§ Task prompt
Write out each line exactly, starting with the one containing "Given: Click 暂无兵书 button under 孙策" and stopping after the last line of the listing below.
Data provided: Begin
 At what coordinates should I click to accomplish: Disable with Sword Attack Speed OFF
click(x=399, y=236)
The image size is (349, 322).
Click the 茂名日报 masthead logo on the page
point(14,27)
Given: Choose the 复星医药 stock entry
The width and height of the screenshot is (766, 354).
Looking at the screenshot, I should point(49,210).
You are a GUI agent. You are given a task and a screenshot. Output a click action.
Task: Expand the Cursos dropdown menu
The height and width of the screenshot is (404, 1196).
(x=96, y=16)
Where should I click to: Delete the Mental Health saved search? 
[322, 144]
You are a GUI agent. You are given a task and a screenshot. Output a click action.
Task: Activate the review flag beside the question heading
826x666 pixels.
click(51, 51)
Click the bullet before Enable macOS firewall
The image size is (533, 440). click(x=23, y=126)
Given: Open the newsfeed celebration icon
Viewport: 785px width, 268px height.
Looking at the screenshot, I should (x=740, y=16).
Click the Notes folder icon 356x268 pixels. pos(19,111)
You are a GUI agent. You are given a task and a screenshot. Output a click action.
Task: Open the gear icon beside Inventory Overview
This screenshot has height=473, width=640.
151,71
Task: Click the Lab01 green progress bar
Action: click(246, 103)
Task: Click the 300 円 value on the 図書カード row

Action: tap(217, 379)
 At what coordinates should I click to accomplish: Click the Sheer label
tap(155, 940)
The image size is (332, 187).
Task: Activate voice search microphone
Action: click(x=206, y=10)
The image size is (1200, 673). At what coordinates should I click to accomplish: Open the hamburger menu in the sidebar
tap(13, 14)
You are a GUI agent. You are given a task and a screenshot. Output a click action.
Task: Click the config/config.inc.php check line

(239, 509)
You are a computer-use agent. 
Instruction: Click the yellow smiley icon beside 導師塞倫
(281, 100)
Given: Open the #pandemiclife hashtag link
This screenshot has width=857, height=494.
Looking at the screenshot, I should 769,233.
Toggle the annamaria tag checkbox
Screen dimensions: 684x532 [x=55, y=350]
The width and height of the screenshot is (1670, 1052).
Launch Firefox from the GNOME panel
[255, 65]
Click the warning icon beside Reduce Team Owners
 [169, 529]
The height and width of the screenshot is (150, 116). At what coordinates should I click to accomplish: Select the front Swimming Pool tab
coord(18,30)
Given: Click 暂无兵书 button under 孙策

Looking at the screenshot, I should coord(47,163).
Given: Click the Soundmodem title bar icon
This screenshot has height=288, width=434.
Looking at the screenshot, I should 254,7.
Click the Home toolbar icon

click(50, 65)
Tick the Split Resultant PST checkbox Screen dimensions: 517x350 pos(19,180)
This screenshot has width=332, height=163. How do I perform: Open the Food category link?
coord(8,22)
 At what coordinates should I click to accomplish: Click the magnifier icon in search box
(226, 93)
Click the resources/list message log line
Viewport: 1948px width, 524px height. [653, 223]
Data provided: End
§ Result for this task
Given: Click 暂无兵书 button under 孙策

Looking at the screenshot, I should coord(47,163).
Given: Click the Soundmodem title bar icon
This screenshot has height=288, width=434.
Looking at the screenshot, I should 254,7.
Click the Home toolbar icon

click(50, 65)
Tick the Split Resultant PST checkbox Screen dimensions: 517x350 pos(19,180)
This screenshot has width=332, height=163. How do I perform: Open the Food category link?
coord(8,22)
 At what coordinates should I click to accomplish: Click the magnifier icon in search box
(226, 93)
Click the resources/list message log line
Viewport: 1948px width, 524px height. [653, 223]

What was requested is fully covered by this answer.